The situation is worsened for neglected children as perpetrators may take advantage of the absence of the parents and sexually abuse them. Such matters are sometimes not reported timeously due to child’s fear of being ridiculed by peers or poor relations with the people they stay with.
It is even more difficult for this child if the perpetrator stays with her, the child is often threatened not to report or bribed by the perpetrator. The abuse often leads to child marriage, unwanted pregnancies and children contracting sexual transmitted disease.
Birth registration is also another challenge that children face. Children are sometimes left with relatives who are also overwhelmed by their own responsibilities and thus fail to register these children. In some cases the children especially, those born out of the country are left without necessary documentation therefore making registration difficult especially where the mother of the child and maternal relatives’ whereabouts are unknown.
The children then struggle to pursue their education and sometimes even when accepted at school they are not allowed to participate in extra curriculum activities as there is no proof of their ages. This infringes on their right to education and identity.

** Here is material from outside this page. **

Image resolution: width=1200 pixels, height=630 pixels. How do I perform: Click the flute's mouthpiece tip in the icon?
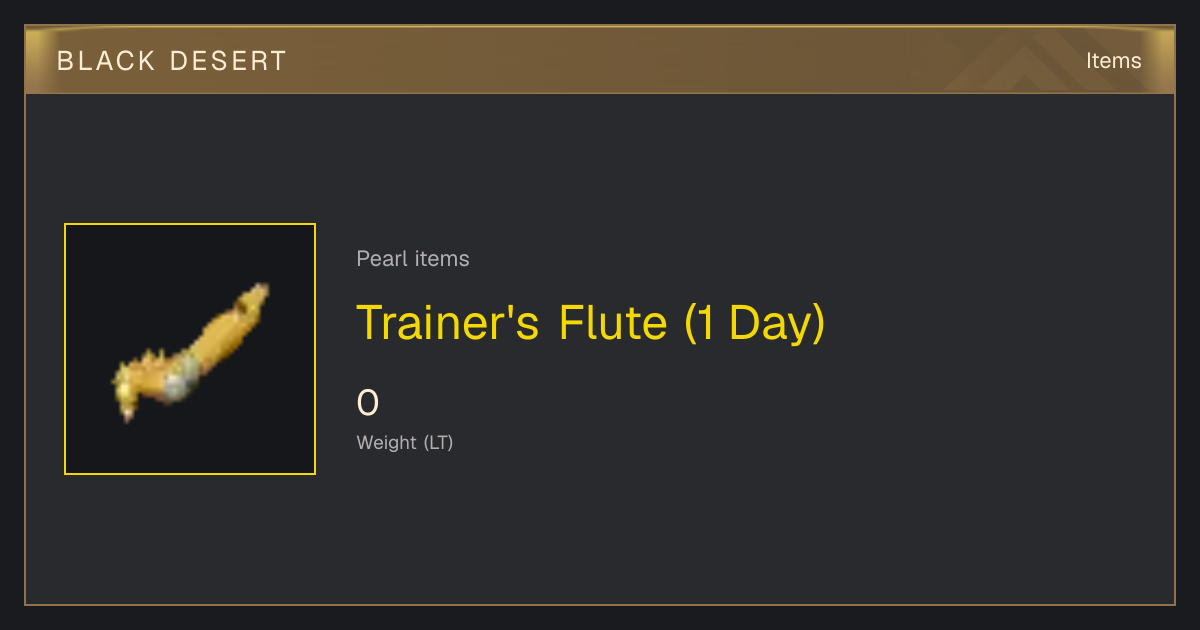click(256, 296)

This often leads to some children dropping out of school and sometimes resorting to seeking employment at a tender age. In view of the above it is clear that neglected children are more vulnerable to abuse. Parents who migrate have an obligation to ensure that before relocating they leave the children in the hands of responsible custodians, supervise the children’s welfare, visit the children and communicate with the children to ensure that they are fine. The state has an obligation to ensure that social programmes to support children in need of parental care are effective.
Although the government has intervened in assisting such children in some instances, due to financial constraints some children have not benefited and their struggle continues. Their rights continue to be violated. There is a need for continued cooperation of the state, parents and Civil society to curb such issues .
The community can assist in curbing the problem by reporting cases of neglect of children as it is an offence to neglect children. That way such children may be assisted on time.
Reports can be made to the Department of Social Services, police, or any relevant organisation, which deals with children’s rights issues including Zimbabwe Women Lawyers Association.